- GIVEN ENTRIES:
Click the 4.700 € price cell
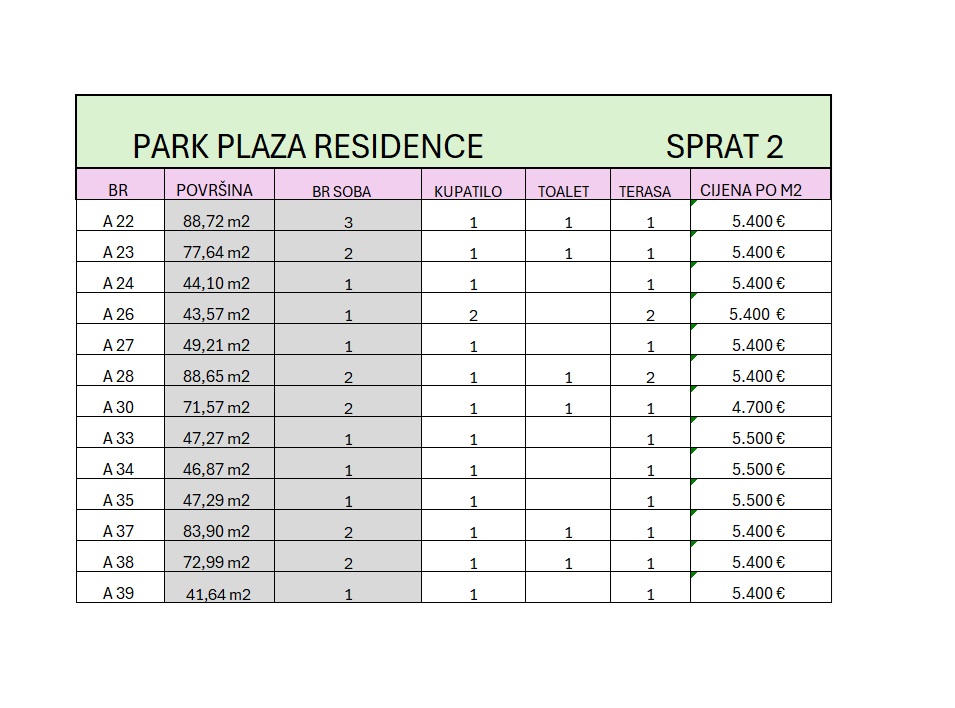(758, 407)
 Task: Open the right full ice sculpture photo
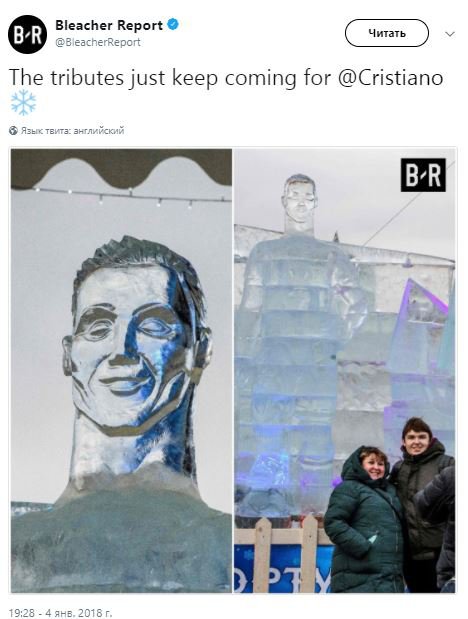(x=344, y=370)
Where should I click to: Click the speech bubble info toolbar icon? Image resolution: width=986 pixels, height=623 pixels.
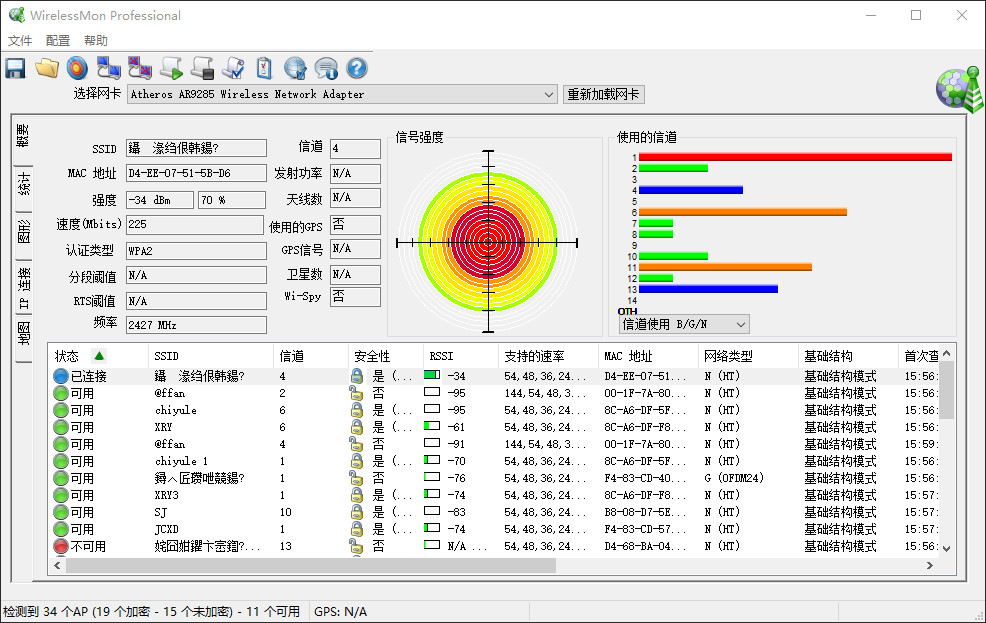(x=326, y=68)
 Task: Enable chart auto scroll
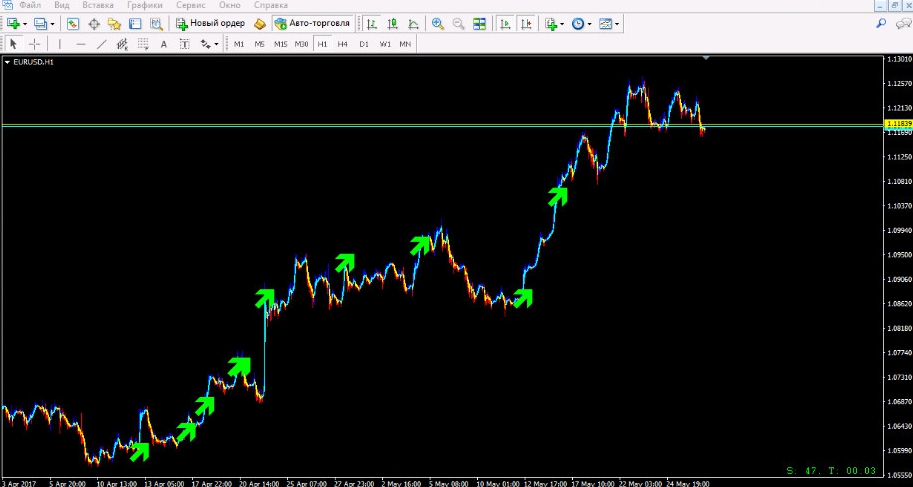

- YOUR ASSIGNMENT: Pictures are to be excluded; all other material must be transcribed exactly.

- REPLY:
Click the 4.700 € price cell
(758, 407)
 Task: Open the right full ice sculpture photo
(x=344, y=370)
Where should I click to: Click the speech bubble info toolbar icon? Image resolution: width=986 pixels, height=623 pixels.
(x=326, y=68)
 Task: Enable chart auto scroll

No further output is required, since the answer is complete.